A last word - from me, anyway - about the Olympics.
I have always felt a touch ashamed, or defensive at least, about regularly buying National Lottery tickets. As my wife points out every week, "it's a sheer waste of money." Oh, I have had the odd £10 win every blue moon but no gambler worth his salt would contemplate taking on the sort of odds that the Lottery offers. Crazy, of course.
I have tried to defend the indefensible by quoting that line from "South Pacific," how can you have a dream come true if he don't have a dream?" And I have pointed out that a half of the income from the Lottery goes to charity. But it's awfully difficult to cite the exact instance of where and which charity benefits - and, more importantly, where I benefit.
Now that has all changed. Caught up in the Games fervour - at first reluctantly but now wallowing in it - I note with pride that the National Lottery has contributed a goodly share of the cost of staging the games. And so my £5 worth of input every week makes me a sponsor, removing that lurking feeling of guilt about wasting family income.
I feel as if I've won a Gold. Well, almost.

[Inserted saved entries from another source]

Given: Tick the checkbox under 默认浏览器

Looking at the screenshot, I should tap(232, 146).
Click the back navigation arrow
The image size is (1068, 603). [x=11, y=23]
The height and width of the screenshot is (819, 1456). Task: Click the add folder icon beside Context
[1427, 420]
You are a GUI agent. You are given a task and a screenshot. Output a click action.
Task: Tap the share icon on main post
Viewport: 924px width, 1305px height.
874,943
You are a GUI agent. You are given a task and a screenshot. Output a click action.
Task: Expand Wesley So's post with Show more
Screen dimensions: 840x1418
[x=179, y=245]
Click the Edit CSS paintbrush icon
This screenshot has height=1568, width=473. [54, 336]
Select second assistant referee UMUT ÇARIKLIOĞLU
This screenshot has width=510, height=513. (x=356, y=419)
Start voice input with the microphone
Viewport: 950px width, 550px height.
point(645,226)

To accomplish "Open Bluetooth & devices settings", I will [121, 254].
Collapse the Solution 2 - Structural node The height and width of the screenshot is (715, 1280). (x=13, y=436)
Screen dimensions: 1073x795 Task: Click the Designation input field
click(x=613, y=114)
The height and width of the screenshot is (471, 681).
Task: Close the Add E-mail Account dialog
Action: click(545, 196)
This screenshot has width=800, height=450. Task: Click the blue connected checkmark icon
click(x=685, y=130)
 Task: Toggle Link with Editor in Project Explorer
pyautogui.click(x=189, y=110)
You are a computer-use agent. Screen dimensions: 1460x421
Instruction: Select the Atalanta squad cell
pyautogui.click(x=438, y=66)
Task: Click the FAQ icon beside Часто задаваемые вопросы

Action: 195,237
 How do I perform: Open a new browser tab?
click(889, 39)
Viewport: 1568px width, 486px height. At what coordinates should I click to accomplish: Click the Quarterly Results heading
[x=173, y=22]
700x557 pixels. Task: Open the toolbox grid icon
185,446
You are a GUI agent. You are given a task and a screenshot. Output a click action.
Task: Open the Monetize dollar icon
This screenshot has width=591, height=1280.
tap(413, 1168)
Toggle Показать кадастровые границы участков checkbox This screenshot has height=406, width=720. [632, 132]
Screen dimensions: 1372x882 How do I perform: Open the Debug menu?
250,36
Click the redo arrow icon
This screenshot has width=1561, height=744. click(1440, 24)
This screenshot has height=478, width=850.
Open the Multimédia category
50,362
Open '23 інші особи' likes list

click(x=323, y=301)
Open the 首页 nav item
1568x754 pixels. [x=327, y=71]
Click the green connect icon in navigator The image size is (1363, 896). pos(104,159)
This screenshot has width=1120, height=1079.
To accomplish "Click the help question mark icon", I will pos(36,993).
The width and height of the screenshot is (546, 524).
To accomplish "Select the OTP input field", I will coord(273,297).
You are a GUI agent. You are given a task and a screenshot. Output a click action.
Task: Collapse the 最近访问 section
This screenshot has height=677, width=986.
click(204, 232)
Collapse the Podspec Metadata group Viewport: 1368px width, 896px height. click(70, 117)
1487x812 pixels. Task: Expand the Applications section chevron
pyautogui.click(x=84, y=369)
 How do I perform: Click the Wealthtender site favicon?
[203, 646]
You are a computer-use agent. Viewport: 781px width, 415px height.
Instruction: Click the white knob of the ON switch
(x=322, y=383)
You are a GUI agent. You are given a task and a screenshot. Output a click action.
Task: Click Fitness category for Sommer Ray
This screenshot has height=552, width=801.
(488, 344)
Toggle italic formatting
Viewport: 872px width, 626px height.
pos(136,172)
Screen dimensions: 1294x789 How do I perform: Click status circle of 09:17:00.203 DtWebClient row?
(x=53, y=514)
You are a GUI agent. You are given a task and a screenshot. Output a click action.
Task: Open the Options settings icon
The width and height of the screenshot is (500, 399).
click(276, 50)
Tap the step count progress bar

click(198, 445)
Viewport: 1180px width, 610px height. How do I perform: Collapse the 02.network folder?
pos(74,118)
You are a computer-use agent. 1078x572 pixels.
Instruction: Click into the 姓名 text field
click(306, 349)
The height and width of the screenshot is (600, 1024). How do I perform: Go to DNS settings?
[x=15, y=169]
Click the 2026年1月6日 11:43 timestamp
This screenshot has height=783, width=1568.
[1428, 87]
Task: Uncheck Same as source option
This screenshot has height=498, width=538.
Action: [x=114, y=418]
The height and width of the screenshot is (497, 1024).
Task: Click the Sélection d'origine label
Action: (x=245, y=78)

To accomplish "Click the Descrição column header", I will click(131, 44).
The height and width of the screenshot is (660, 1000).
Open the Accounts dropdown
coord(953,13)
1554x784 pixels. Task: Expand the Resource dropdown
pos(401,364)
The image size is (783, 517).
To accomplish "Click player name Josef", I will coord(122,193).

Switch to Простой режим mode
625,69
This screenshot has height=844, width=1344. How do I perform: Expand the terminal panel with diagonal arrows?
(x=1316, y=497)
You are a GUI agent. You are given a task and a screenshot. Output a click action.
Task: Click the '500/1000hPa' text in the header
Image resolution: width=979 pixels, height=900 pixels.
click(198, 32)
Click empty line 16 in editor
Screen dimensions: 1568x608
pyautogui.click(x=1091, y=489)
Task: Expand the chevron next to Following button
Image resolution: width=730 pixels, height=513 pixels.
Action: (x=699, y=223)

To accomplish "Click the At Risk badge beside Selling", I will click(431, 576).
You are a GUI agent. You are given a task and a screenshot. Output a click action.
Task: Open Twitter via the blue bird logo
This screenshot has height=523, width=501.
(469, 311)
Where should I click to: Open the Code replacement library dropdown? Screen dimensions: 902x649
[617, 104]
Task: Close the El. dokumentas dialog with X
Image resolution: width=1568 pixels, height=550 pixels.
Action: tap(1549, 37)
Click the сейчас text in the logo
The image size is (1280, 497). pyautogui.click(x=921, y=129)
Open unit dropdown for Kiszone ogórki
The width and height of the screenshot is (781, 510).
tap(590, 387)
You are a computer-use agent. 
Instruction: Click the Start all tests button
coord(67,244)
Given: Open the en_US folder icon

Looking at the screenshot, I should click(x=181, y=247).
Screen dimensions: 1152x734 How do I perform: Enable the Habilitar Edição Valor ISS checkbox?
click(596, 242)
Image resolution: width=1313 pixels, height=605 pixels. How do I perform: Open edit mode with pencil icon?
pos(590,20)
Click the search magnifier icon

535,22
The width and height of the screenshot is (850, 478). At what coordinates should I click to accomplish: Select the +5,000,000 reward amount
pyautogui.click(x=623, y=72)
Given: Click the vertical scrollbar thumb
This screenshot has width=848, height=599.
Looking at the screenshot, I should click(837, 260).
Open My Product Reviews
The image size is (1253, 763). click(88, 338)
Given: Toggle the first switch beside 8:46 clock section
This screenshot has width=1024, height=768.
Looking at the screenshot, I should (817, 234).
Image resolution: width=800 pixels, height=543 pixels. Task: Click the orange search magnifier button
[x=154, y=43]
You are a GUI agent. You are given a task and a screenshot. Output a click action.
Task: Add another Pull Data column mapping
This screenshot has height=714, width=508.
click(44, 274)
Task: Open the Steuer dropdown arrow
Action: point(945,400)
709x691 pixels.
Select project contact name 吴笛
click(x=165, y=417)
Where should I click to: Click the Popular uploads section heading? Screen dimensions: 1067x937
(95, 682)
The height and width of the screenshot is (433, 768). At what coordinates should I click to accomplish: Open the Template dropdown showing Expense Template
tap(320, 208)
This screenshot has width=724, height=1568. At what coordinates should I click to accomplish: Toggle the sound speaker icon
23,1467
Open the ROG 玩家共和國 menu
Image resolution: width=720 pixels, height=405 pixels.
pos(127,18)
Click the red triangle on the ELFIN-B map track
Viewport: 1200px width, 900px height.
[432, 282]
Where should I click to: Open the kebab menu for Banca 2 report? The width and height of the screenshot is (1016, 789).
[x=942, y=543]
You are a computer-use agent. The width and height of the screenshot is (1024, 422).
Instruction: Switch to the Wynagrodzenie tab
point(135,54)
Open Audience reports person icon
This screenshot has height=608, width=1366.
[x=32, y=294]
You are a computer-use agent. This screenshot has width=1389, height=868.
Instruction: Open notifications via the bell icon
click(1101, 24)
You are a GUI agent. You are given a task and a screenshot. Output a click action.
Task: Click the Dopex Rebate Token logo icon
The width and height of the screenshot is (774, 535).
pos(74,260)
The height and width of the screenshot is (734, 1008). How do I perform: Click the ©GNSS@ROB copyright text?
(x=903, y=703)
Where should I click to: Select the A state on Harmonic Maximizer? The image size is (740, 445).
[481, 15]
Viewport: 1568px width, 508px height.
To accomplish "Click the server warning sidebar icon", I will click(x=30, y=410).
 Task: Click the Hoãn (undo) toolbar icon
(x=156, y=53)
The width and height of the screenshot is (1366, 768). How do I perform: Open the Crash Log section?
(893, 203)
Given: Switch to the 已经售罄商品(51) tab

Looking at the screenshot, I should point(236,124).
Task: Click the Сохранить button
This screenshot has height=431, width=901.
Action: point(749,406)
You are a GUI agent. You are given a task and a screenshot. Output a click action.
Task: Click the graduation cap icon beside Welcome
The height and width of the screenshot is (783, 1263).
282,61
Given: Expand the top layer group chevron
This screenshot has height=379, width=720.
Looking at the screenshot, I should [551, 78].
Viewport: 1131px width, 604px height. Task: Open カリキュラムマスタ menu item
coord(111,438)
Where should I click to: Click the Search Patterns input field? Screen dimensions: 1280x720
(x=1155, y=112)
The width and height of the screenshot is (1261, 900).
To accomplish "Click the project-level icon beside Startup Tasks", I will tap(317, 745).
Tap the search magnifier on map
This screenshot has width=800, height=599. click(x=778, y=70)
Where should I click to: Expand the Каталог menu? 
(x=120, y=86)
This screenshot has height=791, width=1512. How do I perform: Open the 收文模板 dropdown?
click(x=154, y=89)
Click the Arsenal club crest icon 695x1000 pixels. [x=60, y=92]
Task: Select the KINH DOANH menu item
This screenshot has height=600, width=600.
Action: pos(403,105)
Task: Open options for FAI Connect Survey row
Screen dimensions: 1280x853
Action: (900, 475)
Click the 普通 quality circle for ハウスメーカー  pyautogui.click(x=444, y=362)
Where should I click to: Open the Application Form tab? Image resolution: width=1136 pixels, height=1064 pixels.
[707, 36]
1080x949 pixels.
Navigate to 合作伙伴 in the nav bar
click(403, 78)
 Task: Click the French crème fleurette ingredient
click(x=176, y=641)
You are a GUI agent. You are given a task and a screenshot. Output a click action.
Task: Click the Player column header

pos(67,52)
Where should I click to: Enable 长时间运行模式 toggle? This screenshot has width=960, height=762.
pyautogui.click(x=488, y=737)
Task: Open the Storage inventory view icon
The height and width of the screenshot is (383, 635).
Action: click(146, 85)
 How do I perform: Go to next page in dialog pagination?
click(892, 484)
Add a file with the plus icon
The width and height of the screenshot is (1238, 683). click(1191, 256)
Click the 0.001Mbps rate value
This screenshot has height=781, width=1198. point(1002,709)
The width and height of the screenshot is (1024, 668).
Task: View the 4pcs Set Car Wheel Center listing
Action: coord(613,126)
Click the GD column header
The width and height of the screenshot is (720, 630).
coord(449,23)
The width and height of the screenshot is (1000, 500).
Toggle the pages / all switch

Crabby Postcript. The one good thing abut the end of the London Olympics is that the nation will now be spared hearing the word "unbelievable" gasped by medalists and commentators something like twenty or thirty times a Television day. I'm no pedant about words but the adjective isn't accurate, anyway. Does anyone think that an Olympic finalist would enter the event without belief of victory, even if it is only tucked away at the back of the mind? Words like "satisfying," "wonderful" or even the awful "awesome" would be more descriptive. The dreadful repetition, though, causes the most irritation. It's a relief to know that the damned word will fall away from our screens now...an unbelievable relief, believe me.